J’entendais hier, au journal de 13H de la RTBF, un reportage consacré à l’enseignement musical des enfants qui se présentait comme une bonne illustration de la fête de la musique. Quelle ne fut pas ma surprise d’entendre des propos stupides et non fondés de la part d’intervenants professionnels du milieu musical (directeur d’Académie, professeurs et autorités diverses). 

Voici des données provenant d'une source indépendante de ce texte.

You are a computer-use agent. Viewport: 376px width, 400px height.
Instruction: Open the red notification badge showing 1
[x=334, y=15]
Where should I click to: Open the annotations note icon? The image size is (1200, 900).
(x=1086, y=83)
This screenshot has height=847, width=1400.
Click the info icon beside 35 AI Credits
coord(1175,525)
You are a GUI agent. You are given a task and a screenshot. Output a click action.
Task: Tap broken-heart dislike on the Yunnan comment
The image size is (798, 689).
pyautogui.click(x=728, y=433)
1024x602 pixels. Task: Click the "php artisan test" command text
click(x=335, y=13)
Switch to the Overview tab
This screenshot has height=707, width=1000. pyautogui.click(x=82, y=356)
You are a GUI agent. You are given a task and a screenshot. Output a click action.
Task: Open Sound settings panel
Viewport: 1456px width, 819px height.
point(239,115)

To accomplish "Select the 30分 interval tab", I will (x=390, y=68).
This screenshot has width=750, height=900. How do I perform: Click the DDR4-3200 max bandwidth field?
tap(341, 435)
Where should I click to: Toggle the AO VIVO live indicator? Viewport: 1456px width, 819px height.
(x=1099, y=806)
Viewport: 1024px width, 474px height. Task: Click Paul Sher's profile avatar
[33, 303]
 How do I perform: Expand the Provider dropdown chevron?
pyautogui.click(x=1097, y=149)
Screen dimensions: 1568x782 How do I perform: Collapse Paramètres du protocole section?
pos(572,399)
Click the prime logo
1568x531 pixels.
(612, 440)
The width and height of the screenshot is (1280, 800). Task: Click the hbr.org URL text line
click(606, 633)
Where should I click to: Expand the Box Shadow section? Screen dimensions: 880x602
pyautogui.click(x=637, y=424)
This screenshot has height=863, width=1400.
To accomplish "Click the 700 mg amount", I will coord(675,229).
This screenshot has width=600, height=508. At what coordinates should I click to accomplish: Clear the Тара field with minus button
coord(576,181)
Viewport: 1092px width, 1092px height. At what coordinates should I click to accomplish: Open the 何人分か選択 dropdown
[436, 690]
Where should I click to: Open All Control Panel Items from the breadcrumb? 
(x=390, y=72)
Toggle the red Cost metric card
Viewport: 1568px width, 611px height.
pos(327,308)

Mais d’abord les bons points. La musique est bien présentée comme appartenant à tous et à toutes ce qui doit être encore souligné. Les Fêtes de la musique remplissent magnifiquement ce postulat. S’il faut se réjouir que la fête soit diversifiée (près de 900 concerts gratuits à travers la Communauté française de Belgique) et propose, sur le modèle de nos voisins français, l’accès à tous les types de musique, on ne peut cependant pas laisser dire n’importe quoi sur son enseignement et sur ce qu’elle est réellement. 

D’abord, on apprend que le violoncelle est un inhabituel et nouvel instrument qui rencontre de plus en plus de succès dans les académies de musique. C’est faux. Le violoncelle est enseigné depuis plus de vingt ans dans la plupart des établissements et, si des jeunes se tournent vers le violoncelle, ce n’est pas un fait nouveau résultant d’une mode, mais une continuité naturelle. Il suffit d’observer le nombre de petits violonistes et pianistes pour se rendre compte que le violoncelle n’est pas plus à la mode qu’un autre. Quant à dire que c’est un instrument spécial…il est tout de même à la base de la musique de chambre et des orchestres symphoniques !


 

Jeune fille au violoncelle


Mais il y a plus grave. On observe, ces dernières années une baisse considérable de la fréquentation des écoles de musique. On regrette que les jeunes ne s’y ruent pas « malgré un solfège beaucoup plus facile qu’avant ». On se dit aussi que la deuxième place d’un belge, Lorenzo Gatto, au récent Concours Reine Elisabeth va relancer l’enthousiasme des enfants belges et de leurs parents pour la musique. Mais c’est une vaste hypocrisie ! 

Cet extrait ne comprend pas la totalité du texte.